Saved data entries

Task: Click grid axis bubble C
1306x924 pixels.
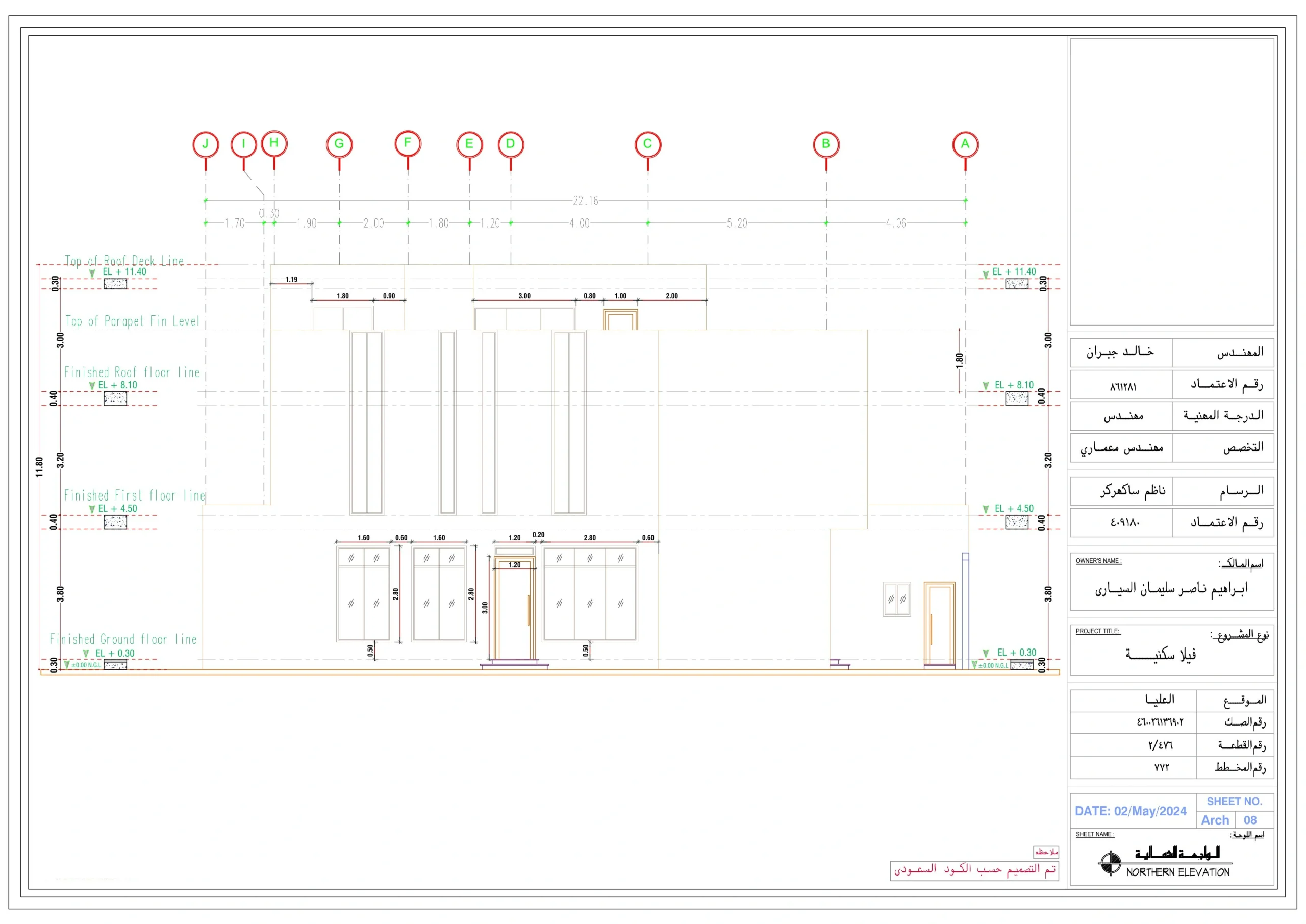Action: point(647,144)
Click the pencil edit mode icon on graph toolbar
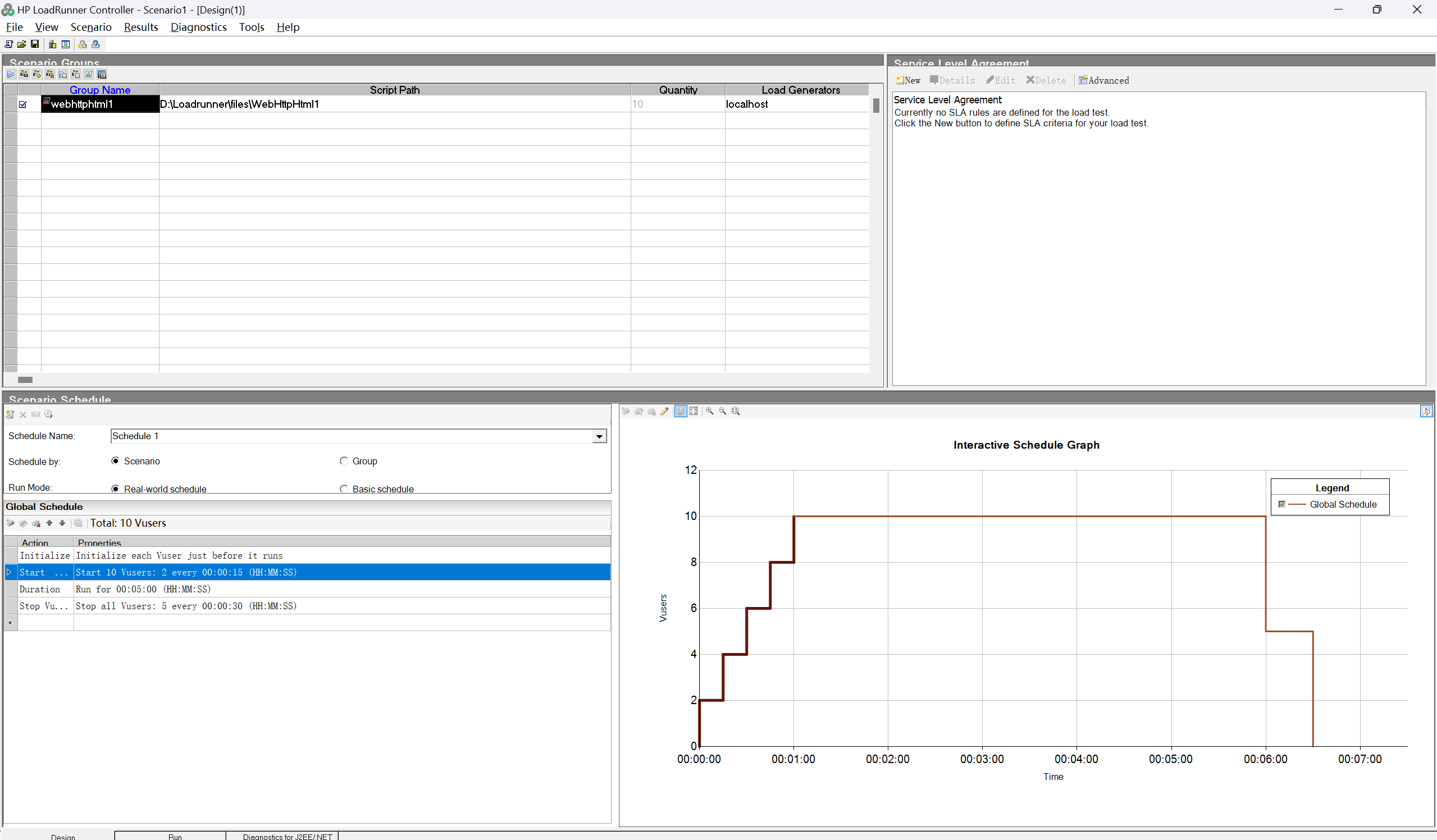Image resolution: width=1437 pixels, height=840 pixels. (664, 411)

_TASK DESCRIPTION_: Beginning at the line that contains "1306x924 pixels." and ending at the last line of the data, return each line exactly; no picture belongs in the copy.

_RESPONSE BOX_:
1306x924 pixels.
Action: point(647,144)
Click the pencil edit mode icon on graph toolbar
Image resolution: width=1437 pixels, height=840 pixels. (664, 411)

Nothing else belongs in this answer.